Thousands of people have been walking out to the caves, as we learned from our friends at Minnesota Public Radio last month. And today, MPR is featuring images of mammoth icicles and frosted rock formations, in photos taken Tuesday.
The sea caves are part of the Apostle Islands National Lakeshore in Bayfield, Wis., an area close to Minnesota. Neil Howk, the assistant chief of interpretation at the park, told MPR last month that they represent a "spectacular" part of the area's geological history.
"The sea caves have been forming over the last 10,000 years or so, since the last great continental ice sheet melted," Howk said. "We get thousands of people coming here — usually in the summertime, to go out and look at the caves by kayak and by boat.
"But right now, that beautiful layer-cake geology of sandstone is all covered up with this incredible frosting of ice.

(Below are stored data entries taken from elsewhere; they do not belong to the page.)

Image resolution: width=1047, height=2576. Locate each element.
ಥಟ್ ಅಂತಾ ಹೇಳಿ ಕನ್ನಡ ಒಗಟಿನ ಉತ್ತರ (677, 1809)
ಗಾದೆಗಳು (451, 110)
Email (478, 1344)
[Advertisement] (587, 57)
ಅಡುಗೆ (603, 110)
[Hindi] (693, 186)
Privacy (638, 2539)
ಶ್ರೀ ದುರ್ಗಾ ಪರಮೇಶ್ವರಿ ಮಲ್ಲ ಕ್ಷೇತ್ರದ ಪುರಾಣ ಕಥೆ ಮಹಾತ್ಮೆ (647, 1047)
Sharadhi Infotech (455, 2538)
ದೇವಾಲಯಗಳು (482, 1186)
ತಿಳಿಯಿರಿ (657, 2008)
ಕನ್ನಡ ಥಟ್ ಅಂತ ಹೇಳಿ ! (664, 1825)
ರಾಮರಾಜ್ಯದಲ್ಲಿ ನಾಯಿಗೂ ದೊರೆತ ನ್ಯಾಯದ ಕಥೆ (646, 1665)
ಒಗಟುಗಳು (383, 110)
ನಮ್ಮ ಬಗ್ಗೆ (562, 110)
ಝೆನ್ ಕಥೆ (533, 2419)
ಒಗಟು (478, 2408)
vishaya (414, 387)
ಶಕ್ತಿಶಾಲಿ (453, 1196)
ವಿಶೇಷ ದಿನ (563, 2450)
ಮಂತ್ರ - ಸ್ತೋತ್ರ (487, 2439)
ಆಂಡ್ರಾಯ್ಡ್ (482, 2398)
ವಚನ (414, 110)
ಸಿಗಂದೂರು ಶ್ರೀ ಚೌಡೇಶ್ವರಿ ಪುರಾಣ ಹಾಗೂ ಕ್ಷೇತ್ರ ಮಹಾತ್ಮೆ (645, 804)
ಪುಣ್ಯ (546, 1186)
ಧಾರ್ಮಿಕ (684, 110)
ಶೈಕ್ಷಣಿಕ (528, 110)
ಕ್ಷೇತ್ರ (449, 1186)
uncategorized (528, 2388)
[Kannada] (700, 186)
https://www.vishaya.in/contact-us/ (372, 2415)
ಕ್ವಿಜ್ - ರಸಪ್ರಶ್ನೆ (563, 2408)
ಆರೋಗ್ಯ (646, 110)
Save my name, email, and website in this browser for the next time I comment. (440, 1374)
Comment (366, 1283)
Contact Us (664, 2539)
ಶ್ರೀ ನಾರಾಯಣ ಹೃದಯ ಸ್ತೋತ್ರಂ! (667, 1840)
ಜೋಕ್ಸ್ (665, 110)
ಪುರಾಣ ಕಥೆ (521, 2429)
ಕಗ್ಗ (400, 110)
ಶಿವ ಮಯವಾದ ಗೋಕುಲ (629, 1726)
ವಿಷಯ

And it makes them almost otherworldly."
Howk told MPR News Morning Edition host Cathy Wurzer that the Apostle Islands had averaged nearly 1,000 visitors a day in the first 10 days the caves were open.
It's a scenic — and bitingly cold — winter along the Great Lakes. As Mark reported last week, the frigid conditions created a photo op at Lake Michigan, where a satellite image captured a striking view of the partially frozen lake.